The Religious Coalition for Reproductive Choice is the only national interfaith organization dedicated to preserving reproductive choice and achieving reproductive justice. National religious and religiously affiliated organizations from 15 denominations and faith traditions are members of the Coalition; these include the Episcopal Church, three bodies of the Presbyterian Church (USA), the United Church of Christ, two agencies of the United Methodist Church, the Unitarian Universalist Association, Reform, Reconstructionist and Conservative Judaism, and independent religious organizations such as Catholics for a Free Choice, Disciples for Choice, and the Methodist Federation for Social Action.

"A growing number of doctors, nurses, and pharmacies are refusing to provide, refer, or even tell their patients about care options that they feel are not in keeping with their own personal religious beliefs," stated Barbara Kavadias, Director of Field Services at the Religious Coalition and leader of the three-year project that created In Good Conscience. "Institutions are refusing to provide essential care, citing their religious commitments. In Good Conscience is grounded in long-standing religious and ethical traditions, and helps individuals, care providers, and institutions navigate the difficult and complex intersection between religion and medicine."

"In Good Conscience is appearing now to answer the dangerous threat of a few religions wanting to speak for all religions, and wanting to impose their particular teachings on every health care institution and health care provider, and wanting to impose their beliefs on individuals seeking health care," said Reverend Dr. Larry Greenfield, Executive Minister of the American Baptist Churches, Metro Chicago, who helped develop the Guidelines. "This is a statement about religion and health that stands up to that threat. And it is a statement that stands up for fundamental religious and democratic principles."

The new guidelines provide an alternative to sectarian restrictions imposed on health care, such as the Ethical and Religious Directives for Catholic Health Care of the U.S. Conference of Catholic Bishops, among others. As an increasing number of health care institutions fall under the control of religious organizations that restrict services based on their own religious beliefs, guidance is needed for providers and patients. For example, all Catholic hospitals, where 1 in 5 Americans receive their care, refuse to provide a range of reproductive and end-of-life service. The implications for patients are enormous: they are denied treatment or medication even when it is legal and they can pay for it. There are also implications for the doctors and nurses at such hospitals.

"When the religious directives of a sectarian hospital dictate the care that doctors can provide their patients, they tie the hands of doctors - we can no longer use our training and professional medical judgment to take the best care of our patients," said Dr. Debra Stulberg, a family physician in Chicago, who was on an interfaith working group that drafted the guidelines. "When I was a resident, my hospital was acquired by a large sectarian hospital system. All doctors and nurses had to practice within the directives of the church, which meant we could not provide essential services such as routine birth control and voluntary sterilization. In caring for patients at the end of life, our treatment options were subject to approval of the church and even patients with life-threatening pregnancy complications might not be provided standard-of-care treatment."

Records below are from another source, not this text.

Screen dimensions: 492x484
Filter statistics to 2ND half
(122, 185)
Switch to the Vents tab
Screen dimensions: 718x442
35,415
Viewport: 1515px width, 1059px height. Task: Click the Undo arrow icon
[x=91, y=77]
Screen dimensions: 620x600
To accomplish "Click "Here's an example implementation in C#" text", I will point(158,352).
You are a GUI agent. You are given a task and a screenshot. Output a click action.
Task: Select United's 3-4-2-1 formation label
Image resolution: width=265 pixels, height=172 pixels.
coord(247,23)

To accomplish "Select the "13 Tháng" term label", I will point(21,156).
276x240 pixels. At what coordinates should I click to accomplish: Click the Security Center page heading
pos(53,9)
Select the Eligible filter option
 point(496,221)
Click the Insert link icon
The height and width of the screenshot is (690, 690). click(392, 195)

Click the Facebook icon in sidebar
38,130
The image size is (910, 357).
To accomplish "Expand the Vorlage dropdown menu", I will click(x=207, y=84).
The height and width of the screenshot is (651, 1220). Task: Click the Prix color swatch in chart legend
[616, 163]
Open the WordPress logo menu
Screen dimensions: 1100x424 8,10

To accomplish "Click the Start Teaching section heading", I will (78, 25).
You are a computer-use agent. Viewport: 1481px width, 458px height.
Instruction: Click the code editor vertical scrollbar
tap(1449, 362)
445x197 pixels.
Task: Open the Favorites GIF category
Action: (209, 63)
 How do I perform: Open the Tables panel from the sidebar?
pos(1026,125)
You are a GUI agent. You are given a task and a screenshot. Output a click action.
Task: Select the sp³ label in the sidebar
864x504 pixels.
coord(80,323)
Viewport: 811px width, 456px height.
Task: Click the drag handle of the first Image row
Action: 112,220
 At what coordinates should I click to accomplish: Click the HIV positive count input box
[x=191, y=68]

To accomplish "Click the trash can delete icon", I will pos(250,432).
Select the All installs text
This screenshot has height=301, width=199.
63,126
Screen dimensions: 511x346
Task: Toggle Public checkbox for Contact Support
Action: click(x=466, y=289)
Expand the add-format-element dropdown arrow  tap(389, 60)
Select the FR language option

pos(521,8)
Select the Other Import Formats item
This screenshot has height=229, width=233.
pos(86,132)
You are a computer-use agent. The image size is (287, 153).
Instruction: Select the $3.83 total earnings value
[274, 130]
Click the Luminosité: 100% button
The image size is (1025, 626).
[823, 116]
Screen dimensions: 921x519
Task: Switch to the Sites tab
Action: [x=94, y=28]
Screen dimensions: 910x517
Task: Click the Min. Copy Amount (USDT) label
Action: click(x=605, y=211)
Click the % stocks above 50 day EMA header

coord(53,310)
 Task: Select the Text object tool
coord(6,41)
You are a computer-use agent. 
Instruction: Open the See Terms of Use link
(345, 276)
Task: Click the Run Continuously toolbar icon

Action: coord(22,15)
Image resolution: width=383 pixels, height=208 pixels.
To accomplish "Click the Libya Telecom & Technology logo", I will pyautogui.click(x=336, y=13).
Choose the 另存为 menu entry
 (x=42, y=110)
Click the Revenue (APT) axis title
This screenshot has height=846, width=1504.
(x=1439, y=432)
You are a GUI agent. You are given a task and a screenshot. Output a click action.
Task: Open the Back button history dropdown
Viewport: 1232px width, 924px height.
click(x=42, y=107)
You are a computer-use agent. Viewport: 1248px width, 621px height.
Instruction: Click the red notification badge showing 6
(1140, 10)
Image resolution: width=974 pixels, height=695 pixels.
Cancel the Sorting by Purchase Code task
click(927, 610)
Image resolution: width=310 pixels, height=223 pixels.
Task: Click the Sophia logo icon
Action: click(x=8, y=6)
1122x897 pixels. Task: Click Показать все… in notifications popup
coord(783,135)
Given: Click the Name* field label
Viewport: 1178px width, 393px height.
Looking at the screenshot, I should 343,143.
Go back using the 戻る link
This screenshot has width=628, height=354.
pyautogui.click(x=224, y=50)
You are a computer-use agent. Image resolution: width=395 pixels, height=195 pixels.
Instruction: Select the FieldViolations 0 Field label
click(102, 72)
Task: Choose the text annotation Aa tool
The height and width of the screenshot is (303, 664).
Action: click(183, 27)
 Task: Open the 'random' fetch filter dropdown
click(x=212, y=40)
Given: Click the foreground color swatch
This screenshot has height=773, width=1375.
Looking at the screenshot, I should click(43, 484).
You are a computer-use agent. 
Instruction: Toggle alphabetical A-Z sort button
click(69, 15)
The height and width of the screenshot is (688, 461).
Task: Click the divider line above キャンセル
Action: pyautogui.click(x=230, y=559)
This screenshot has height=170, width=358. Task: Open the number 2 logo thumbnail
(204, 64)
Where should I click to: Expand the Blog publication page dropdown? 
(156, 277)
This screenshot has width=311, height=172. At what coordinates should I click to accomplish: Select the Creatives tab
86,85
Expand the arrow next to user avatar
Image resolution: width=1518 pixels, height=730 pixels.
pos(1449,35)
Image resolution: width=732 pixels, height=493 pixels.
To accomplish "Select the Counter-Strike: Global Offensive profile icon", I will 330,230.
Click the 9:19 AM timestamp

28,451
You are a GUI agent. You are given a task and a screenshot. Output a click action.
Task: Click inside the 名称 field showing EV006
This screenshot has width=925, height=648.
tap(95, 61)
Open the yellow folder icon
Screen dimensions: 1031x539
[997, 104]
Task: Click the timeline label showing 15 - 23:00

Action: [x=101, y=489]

Individual doctors, pharmacists, and nurses are also exercising a "religious or moral objection," refusing to provide essential services and often leaving patients without other options. A University of Chicago study of physicians' attitudes correlated with religion recently published in the New England Journal of Medicine found that:

-- 14% of physicians (1 out of 7) surveyed said it is acceptable to withhold medical options they personally find morally objectionable. That means over 40 million Americans are cared for by doctors who do not feel obligated to disclose information about available treatments, such as abortion, that they find objectionable

-- 29% of physicians (nearly 1 in 3) would not refer a patient for a procedure to which they personally object.